Thread: Documentation about PL transforms

Documentation about PL transforms

From

Chapman Flack

Date:

05 February 2022, 02:55:42

Hi,

It looks to me as if the transforms feature for PLs was added in
cac7658, and support was added to plperl and plpython at that time,
with documentation added for CREATE FUNCTION, CREATE/DROP TRANSFORM,
and the catalogs, but nothing was added at that time to plhandler.sgml
to clarify that a PL handler itself must add code to look up and apply
such transforms, or nothing happens.

Without that information, a reader not in the know (it happened to me)
could get the idea from the CREATE TRANSFORM docs that the support
is more general than it is, and an incoming argument could already
contain the 'internal' something-specific-to-the-language-implementation
returned by a specified transform. (Which does lead to follow-on questions
like "who says an arbitrary language implementation's transform result
could be safely represented in an mmgr-managed argument list?"—it really
does make better sense upon learning the PL handler has to do the deed.
But I haven't spotted any place where the docs *say* that.)
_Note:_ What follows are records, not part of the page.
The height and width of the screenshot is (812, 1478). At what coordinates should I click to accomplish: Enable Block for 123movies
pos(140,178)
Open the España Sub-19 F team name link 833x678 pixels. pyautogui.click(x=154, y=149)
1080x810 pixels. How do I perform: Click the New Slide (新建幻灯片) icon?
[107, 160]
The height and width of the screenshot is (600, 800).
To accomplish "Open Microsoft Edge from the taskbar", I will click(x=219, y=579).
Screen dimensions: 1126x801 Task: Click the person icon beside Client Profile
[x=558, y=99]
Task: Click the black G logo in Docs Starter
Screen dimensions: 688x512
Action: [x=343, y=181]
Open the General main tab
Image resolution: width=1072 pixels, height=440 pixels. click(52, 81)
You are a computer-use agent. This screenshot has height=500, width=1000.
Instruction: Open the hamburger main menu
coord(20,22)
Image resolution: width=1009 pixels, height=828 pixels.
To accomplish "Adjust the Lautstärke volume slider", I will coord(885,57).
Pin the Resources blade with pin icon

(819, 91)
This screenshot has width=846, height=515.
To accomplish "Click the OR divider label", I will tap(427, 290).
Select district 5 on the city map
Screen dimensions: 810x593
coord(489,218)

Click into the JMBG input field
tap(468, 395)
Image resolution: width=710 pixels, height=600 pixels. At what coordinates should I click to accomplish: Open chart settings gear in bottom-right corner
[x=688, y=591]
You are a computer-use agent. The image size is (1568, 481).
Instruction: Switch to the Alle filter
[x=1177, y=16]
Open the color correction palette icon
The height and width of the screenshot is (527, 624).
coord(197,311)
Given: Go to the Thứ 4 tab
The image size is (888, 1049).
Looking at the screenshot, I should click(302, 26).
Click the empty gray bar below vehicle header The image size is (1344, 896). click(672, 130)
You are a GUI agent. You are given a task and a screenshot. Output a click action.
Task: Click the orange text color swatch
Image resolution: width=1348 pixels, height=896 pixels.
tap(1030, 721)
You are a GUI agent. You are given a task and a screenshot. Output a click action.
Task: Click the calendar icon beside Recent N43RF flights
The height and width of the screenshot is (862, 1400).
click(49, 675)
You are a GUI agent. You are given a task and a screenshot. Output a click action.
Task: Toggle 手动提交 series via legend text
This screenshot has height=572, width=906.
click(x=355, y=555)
I'm thinking plhandler.sgml is the only place that really needs to be
said; readers looking up CREATE TRANSFORM and using an existing PL that
supports it don't need to know how the sausage is made. (Maybe it is
worth mentioning there, though, that it isn't possible to develop
transforms for an arbitrary PL unless that PL applies transforms.)

I noticed the CREATE TRANSFORM docs show the argument list as
(argument_type [, ...]) even though check_transform_function will reject
any argument list of length other than 1 or with type other than internal.
Is that an overly-generic way to show the syntax, or is that a style
with precedent elsewhere in the docs? (I checked a couple obvious places
like CREATE OPERATOR, CREATE FUNCTION, CREATE TYPE but did not see similar
examples).

As long as a PL handler has the sole responsibility for invoking
its transforms, I wonder if it would make sense to allow a PL to
define what its transforms should look like, maybe replacing
check_transform_function with a transform_validator for the PL.
I'm not proposing such a patch here, but I am willing to prepare
one for plhandler.sgml and maybe pltemplate.c documenting the current
situation, if nobody tells me I'm wrong about something here.

Regards,
-Chap

Re: Documentation about PL transforms

From

Peter Eisentraut

Date:

07 February 2022, 18:59:48

On 05.02.22 00:55, Chapman Flack wrote:
> I'm thinking plhandler.sgml is the only place that really needs to be
> said; readers looking up CREATE TRANSFORM and using an existing PL that
> supports it don't need to know how the sausage is made. (Maybe it is
> worth mentioning there, though, that it isn't possible to develop
> transforms for an arbitrary PL unless that PL applies transforms.)

makes sense

> I noticed the CREATE TRANSFORM docs show the argument list as
> (argument_type [, ...]) even though check_transform_function will reject
> any argument list of length other than 1 or with type other than internal.
> Is that an overly-generic way to show the syntax, or is that a style
> with precedent elsewhere in the docs?

That could be corrected.

> As long as a PL handler has the sole responsibility for invoking
> its transforms, I wonder if it would make sense to allow a PL to
> define what its transforms should look like, maybe replacing
> check_transform_function with a transform_validator for the PL.
> I'm not proposing such a patch here, but I am willing to prepare
> one for plhandler.sgml and maybe pltemplate.c documenting the current
> situation, if nobody tells me I'm wrong about something here.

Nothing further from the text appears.